Jean’s intensity eased a fraction. She slid back into the office chair, and gave the barest nod to Tilly.

“I plugged in my family first. Then one or two of my exes. I really hesitated before violating anyone’s privacy at work, but I didn’t think it extended to my friends. I’m sorry.” Jean hadn’t moved, so Tilly went on, “Like I said, there are exceptions for wars and other disasters, things like plane crashes, people sometimes die early.
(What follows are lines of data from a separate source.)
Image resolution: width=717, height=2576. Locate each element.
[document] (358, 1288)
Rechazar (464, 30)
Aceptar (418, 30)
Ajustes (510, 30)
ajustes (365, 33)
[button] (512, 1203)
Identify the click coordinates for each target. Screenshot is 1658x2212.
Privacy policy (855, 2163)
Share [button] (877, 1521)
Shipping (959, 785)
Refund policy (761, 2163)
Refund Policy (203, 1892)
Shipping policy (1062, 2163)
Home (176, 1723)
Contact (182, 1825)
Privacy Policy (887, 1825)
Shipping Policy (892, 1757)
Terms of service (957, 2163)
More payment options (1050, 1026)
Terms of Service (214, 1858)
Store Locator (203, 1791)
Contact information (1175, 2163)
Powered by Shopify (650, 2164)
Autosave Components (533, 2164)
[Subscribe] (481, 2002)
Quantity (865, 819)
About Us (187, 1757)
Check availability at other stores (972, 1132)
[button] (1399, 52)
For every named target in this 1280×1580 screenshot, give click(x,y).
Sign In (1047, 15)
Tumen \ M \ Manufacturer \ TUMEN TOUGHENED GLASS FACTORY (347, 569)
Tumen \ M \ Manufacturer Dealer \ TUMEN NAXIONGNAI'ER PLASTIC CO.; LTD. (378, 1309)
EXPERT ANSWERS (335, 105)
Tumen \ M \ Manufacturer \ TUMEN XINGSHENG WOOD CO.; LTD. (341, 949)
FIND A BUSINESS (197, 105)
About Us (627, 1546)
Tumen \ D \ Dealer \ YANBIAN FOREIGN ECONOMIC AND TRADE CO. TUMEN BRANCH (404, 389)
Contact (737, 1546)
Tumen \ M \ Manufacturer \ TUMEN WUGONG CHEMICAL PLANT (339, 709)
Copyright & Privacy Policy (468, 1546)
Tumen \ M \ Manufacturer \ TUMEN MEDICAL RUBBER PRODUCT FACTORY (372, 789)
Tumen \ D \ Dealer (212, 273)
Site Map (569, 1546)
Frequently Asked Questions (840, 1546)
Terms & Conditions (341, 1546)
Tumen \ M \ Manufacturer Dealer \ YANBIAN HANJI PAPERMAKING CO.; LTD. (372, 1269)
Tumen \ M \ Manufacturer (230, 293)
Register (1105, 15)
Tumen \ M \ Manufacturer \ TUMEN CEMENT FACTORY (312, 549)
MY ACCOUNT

But nobody escapes all their windows. I almost called you the minute I found it, but then something incredible occurred to me, I’d made a huge rookie mistake.” Tilly swiveled and brought her computer to life.

“What mistake?” Jean’s voice was flat and distant.

With a click, Tilly displayed less than ten lines in a grid. “All my searches for mins and maxes, years in between, everything I could find out about the windows. I never looked for records that produced zero spikes. Records with no windows at all. Even if I had run across one, I would have assumed it was an incomplete record.” The light from her monitors made it hard to see Jean’s face, but she thought her shoulders had dropped a fraction. “Eight complete records without windows. Eight people I could find since eighteen-fifty who appear to be immune. Eight people, I’m guessing, who are like you.”

“You know how ridiculous that sounds?” Jean’s eyes never left the list on the screen.

“Ridiculous until you start looking at the public records for them,” she waved a hand toward her screen, “and see that when you can even find a death certificate… I mean, this one declared dead after being missing for a decade. For these two the body couldn’t be recovered. This one in Nepal where they were never returned.”

“What are you saying, Tilly?” There was an edge to her voice.

“I thought about quizzing you on your grandparents’ names or the dates and locations of your parents’ birth if you denied it, but you are my friend. I hoped we could just discuss…I mean figure out why.”

“Trust me when I say there is nothing here for you to figure out.” Jean stood and walked around the desk to stand directly behind Tilly. She put a hand on Tilly’s shoulder. “Here’s what I think you should do. Delete it all. Delete everything. If you pursue this, it’s the end of your career and the end of our friendship.”

The words stung, but Tilly protested, “But this could…”

“Tilly, if what you’ve found is correct, then what good is it going to do people to know about it? You can’t change your windows, and I suspect that if you decided to hide alone in your house, your body would find a way to betray you, or there’d be a disaster while you slept, or one of a hundred other things. No, destroy it all and keep your career.” Jean smiled, and took her hand away from Tilly’s shoulder. “You are nearly as good at all this as you think you are.”

Tilly nodded. Despite her conviction in the truth of her discovery, she should have known that Jean wouldn’t admit to anything.

Jean moved back around to the other side of the desk, “But before you destroy it, do me one favor, and give me a print out of those names.”